Wat voor soort risico’s worden hier bedoeld? Gelijmde stenen van een uitstekende gevel boven een stoep die los komen te zitten en dan naar beneden vallen, condens problemen, meer energieverbruik/ minder opwekking dan voorspeld?
Mr. dr. ing. Peter de Haan schreef: Nu is het zo dat de aannemer niet meer aansprakelijk is voor de gebreken die de opdrachtgever op het tijdstip van oplevering redelijkerwijs moest ontdekken: de verborgen gebreken.
Ik durf een deskundige met zoveel titels niet snel tegen te spreken, maar ik ben van mening dat iedere logica in deze zin ontbreekt.
– Waarom zou het redelijk zijn dat je een verborgen gebrek op tijdstip van oplevering moet ontdekken?

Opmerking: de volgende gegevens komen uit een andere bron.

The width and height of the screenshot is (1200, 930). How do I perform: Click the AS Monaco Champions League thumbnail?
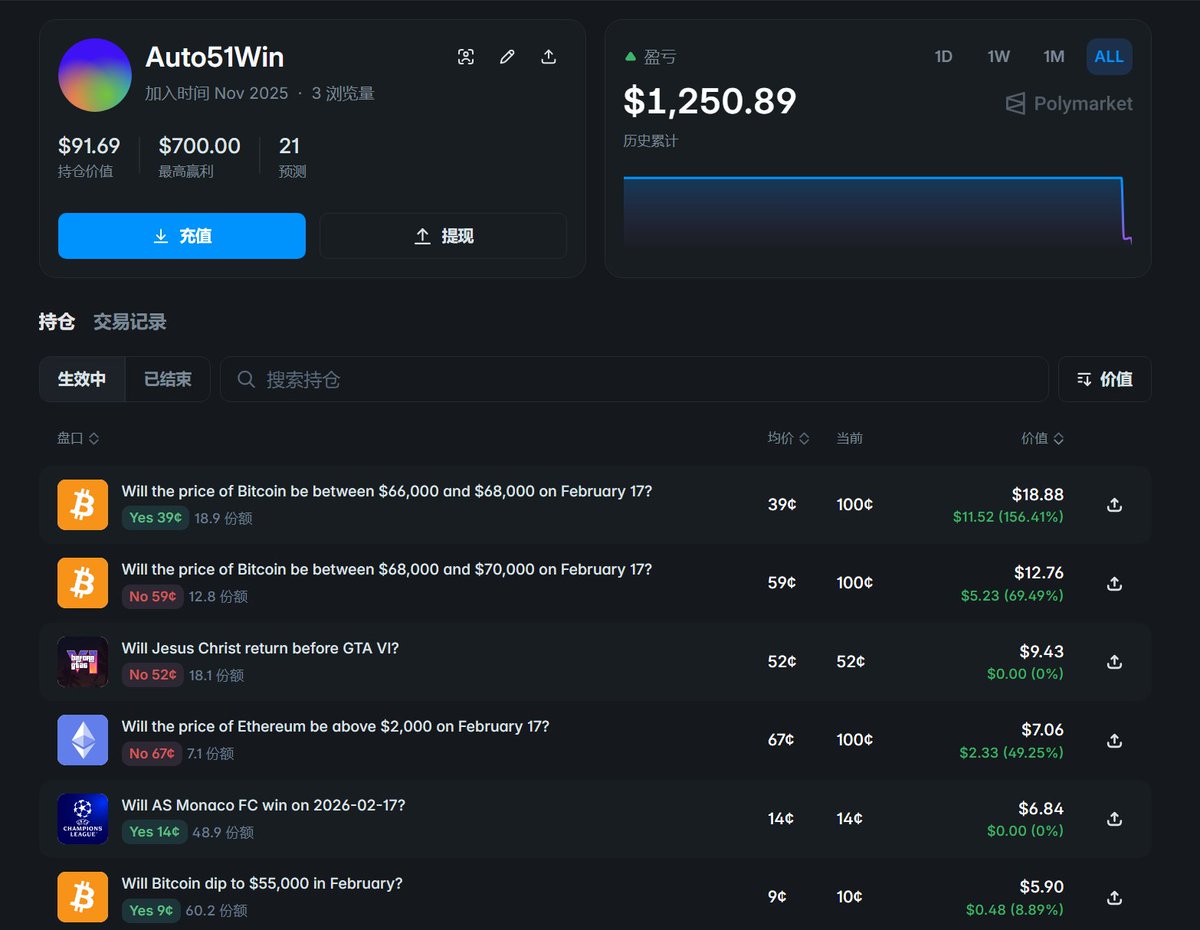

– Ik dacht dat de huidige wet inhoudt dat de aannemer niet meer aansprakelijk is voor ‘niet verborgen’ gebreken, die de opdrachtgever tijdens oplevering redelijkerwijs had moeten ontdekken.
– Dat de aannemer aansprakelijk moet worden gehouden voor zowel niet-verborgen als verborgen gebreken waarvoor hij verantwoordelijk is, klinkt redelijk. Dat vervolgstappen nodig zijn, begrijp ik niet. Welke vervolgstappen dan een brief met aansprakelijkheidsstelling en een termijn binnen welke het gebrek moet worden opgelost worden hier bedoeld? Een tweede brief? De gewone consument zal dit lastiger vinden dan grotere partijen.
Ik kan mij wel een paar risico’s opsommen die deze wet met zich mee brengt:
– vriendjespolitiek tussen grotere aannemers en private kwaliteitsborger
– niet durven ingrijpen door gemeente vanwege maatschappelijke belangen
– te dure aansprakelijkheidsverzekeringen voor kleinere aannemers die voor verzekeraars een onduidelijk en dus hoog risico zijn vanwege een paar kleine klussen per jaar waar één fout percentueel een grote impact heeft voor de kleine aannemer en dus voor de verzekeraar.
– een aanslag op de schaarse tijd van ons rechtssysteem. Architect, aannemer en private kwaliteitsborger gaan jarenlang uitvechten wie verantwoordelijk is en de consument is alsnog de dupe.
Misschien eens kijken hoe ze het bij onze buurlanden aanpakken?
Ik weet niet onder welke steen Peter de Haan leeft om te denken dat de meeste aanvragen om omgevingsvergunningen door aannemers worden gedaan. Ik werk voor verschillende grote en kleine gemeentes als vergunningverlener en spreek uit ervaring als ik zeg dat de meeste aanvragen door architecten en bouwkundige tekenbureaus worden verricht. Slechts een enkele aanvraag komt van een aannemer, en dat zijn vaak ook de slechtste aanvragen.